Radio Days Review

Radio Days
As Little Joe and the extended family that lives with his parents rely on the radio to get them through the daily trials of life in Second World War Brooklyn, cigarette girl Sally White moves inexorably up the showbiz chain and becomes a celebrated gossip columnist.

by David Parkinson |
Published on
Release Date:

14 Jun 1987

Running Time:

85 minutes

Certificate:

PG

Original Title:

Radio Days

Around a third of the material in this delightful domestic memoir was salvaged from Annie Hall, after rewrites shifted the emphasis away from Alvy Singer and his New York past. However, this is much more than an exercise in thrifty recycling.

    Structurally, Radio Days was one of Woody Allen's most complex films, as around 150 characters (there were 220 before he began editing) populate the various storylines, subplots, flashbacks, cutaways and digressions. Indeed, the action has the feel of a novel, which is reinforced by Woody's voice-over narration. Yet, it is also highly cinematic, as Allen makes evocative use of the contrasting interiors of the radio station, the nightclubs and the crowded family home to create neighbouring worlds that collided only through the airwaves.

    This is also one of Allen's least judgemental pictures, as he borrows Jean Renoir's forgiving humanism to allow everyone their reasons for actions that are more a product of an environment shaped by ethnicity, history, impecunity and the media than any baser motives. Indeed, Allen had hoped to introduce his characters in the manner Renoir had employed in La Règle du Jeu, but the complexity of the sequence eventually persuaded him to settle for an accompanying commentary.
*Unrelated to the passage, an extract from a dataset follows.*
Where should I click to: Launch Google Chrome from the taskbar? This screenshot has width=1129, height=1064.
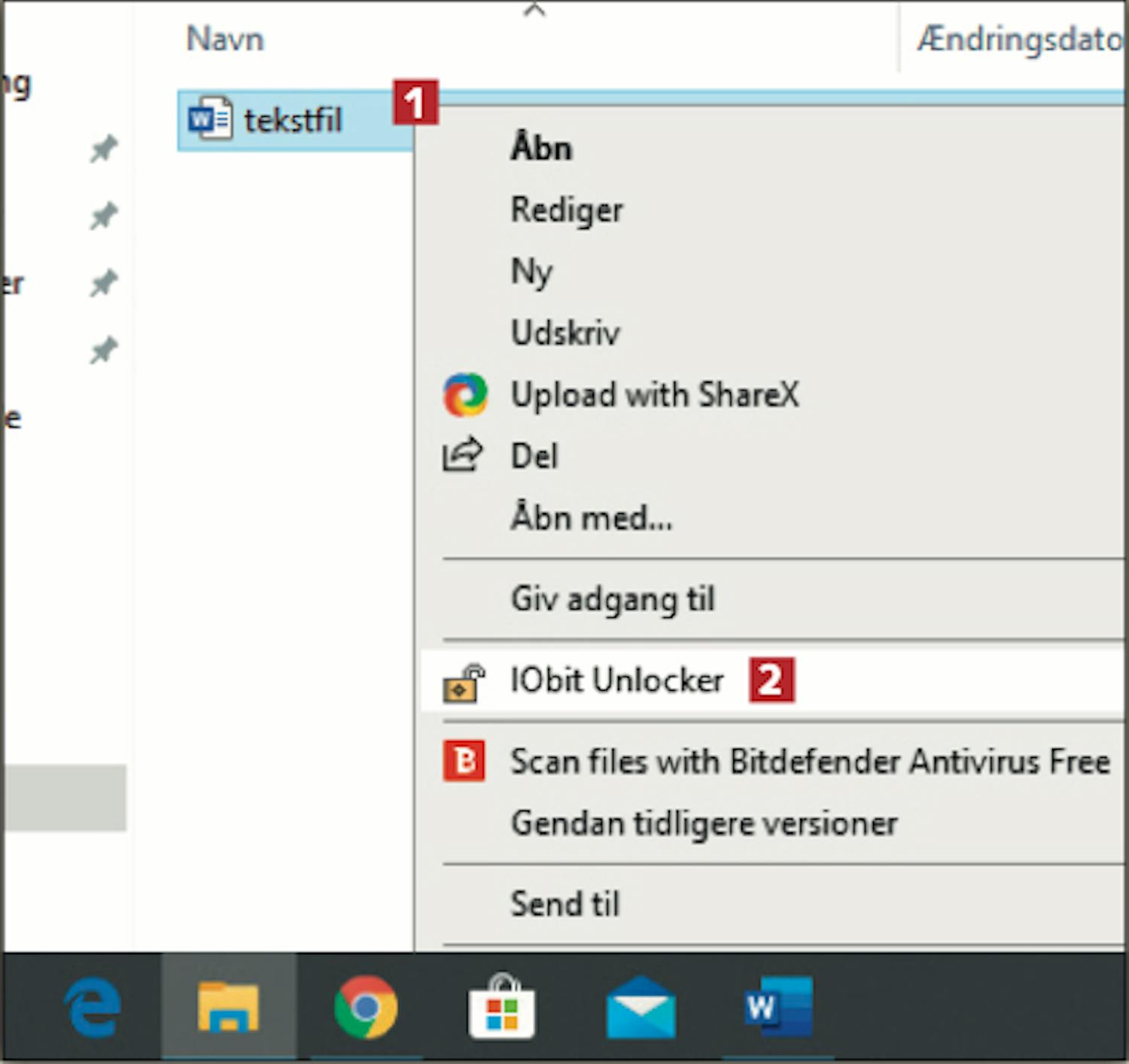point(366,1008)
    Chance and coincidence similarly play their part in shaping destinies, most notably Sally's, although Allen intimates with the mirror shot that she might have made use of other oral talents than eloquence to secure her radio slot.

    Naturally, the proceedings are bathed in rose-tinted nostalgia. But Allen could still highlight the transience of celebrity and the triviality of much of the radio output in exploring the extent to which the medium dominated people's lives. Fondly lampooning the quizzes, soaps, sportscasts, comedy hours, news bulletins and kids shows of the period, he showed how the grown-ups took ephemera like Roger and Irene's tittle-tattle as seriously as Joe treated the Masked Avenger and Biff Baxter. Moreover, he also highlighted the popularity of novelty tunes rather than the hits from the American Songbook that usually punctuated his soundtracks.

     A rare box-office success Stateside, the film returned $16m on Orion's $6.4m outlay.

Humane and perceptive memoir from Allen, with a pleasant visual nostalgia and the usual slew of impressive performances.